Nous essayons bien de discuter avec lui mais notre chauffeur met très
rapidement en place un monologue, fustigeant les politiques corrompus et espérant
un retour au pouvoir des militaires... 'Tous des cons, vive la dictature!'...
tout un programme! Débitant ses théories bien populistes à
un débit incroyable, nous ne captons que 5% de son discours. Et c'est
un chance car on évite ainsi les 95 autres pour-cent de conneries!!!
Avec lui, nous traversons des kms et des kms de terres cultivées, où
les habitations se font très rares. En nous dirigeant vers le sud, la
pluie s'est peu à peu apaisée mais les symptômes de l'hiver
austral sont bel et bien là!

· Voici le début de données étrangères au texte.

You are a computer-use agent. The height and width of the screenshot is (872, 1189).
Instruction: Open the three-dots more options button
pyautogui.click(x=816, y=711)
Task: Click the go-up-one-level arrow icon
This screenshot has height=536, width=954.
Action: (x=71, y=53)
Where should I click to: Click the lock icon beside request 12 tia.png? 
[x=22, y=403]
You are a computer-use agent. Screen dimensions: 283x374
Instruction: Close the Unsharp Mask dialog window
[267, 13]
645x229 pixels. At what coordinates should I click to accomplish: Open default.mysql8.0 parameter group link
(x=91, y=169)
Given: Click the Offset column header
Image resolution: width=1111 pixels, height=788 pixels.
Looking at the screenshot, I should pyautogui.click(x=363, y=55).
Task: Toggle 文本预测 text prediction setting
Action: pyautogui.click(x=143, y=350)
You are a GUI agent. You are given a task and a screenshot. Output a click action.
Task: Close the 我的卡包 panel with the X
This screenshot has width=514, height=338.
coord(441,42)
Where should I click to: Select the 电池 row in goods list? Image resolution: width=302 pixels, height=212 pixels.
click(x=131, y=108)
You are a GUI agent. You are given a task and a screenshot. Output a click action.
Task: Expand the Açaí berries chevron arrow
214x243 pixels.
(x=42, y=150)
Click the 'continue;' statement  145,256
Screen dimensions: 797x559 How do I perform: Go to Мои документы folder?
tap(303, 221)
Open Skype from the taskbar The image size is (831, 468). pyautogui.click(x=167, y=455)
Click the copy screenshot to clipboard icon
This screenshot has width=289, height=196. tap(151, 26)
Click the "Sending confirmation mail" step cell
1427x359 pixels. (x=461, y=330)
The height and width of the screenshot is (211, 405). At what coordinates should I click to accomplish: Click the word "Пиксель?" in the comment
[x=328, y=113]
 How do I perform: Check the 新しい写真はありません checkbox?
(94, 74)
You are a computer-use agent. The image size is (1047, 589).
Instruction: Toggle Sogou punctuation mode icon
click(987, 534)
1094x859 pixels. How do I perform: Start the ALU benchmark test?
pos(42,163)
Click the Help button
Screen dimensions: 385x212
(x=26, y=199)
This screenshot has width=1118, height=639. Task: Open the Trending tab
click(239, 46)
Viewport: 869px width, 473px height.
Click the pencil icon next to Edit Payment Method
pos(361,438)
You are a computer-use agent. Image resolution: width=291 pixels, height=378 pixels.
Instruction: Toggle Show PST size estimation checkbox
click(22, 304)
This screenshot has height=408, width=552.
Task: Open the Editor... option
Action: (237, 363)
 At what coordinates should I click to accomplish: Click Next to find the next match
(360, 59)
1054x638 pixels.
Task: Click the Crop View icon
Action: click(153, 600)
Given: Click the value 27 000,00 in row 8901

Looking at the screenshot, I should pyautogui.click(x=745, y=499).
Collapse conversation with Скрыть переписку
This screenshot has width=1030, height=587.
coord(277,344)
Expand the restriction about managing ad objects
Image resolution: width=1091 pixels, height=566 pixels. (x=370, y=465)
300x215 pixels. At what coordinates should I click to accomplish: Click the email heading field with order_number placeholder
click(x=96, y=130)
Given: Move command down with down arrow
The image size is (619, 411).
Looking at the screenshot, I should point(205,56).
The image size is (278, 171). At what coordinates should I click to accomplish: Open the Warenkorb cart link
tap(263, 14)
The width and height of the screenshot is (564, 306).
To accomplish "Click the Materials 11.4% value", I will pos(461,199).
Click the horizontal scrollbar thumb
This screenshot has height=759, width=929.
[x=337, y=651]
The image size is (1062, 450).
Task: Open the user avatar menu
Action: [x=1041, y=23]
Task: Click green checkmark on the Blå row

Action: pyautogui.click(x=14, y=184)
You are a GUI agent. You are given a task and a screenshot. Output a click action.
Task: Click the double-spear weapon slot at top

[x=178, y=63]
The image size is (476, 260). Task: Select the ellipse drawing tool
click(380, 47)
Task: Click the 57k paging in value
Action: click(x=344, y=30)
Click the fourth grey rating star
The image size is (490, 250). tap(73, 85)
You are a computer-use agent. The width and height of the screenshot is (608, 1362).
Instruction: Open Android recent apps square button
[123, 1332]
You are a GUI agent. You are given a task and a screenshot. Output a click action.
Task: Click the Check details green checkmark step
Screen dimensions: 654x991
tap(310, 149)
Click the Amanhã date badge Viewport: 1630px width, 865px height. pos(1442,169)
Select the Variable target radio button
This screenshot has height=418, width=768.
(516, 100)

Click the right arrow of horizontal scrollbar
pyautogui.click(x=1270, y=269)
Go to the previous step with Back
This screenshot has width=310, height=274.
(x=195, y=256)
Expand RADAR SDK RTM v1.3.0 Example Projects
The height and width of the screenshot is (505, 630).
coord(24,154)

En 1000 kms, nous avons définitivement
perdu les températures clémentes du sud du Brésil. Adieu
donc les t-shirts et nous ressortons les polaires et vestes d'hiver que nous
n'allons pas quitter de sitôt. Caroline, elle, a vraiment froid et demande
même à Pablo de remonter le chauffage! Calé sur 80 km/h,
nous arrivons comme une horloge à 15h à l'entrée de Santa
Fe où il nous dépose.
Si l'Argentine va plutôt mal en ce moment, la crise économique
qu'elle traverse se fait plus particulièrement sentir dans les provinces
du nord d'où nous venons. Nous sommes bien loin de la (fausse) image
que nous avions de ce pays, presque aux antipodes, même! La saleté
des rues, l'état des routes et l'aménagement de la ville de Santa
Fe nous font plus penser à un pays en voie de développement. Si
le parc automobile comprend des voitures modernes, un pourcentage non négligeable
se compose de modèles qui font figure d'antiquités. Ainsi,
les R12 Renault et 504 Peugeot (construites ici jusqu'en 1993) nous apportent
un peu de nostalgie. Même les Ford Falcon (que l'on croyait "dis-pa-rues,
au coin de la rue"), sont ici monnaie très courantes, c'est dire!...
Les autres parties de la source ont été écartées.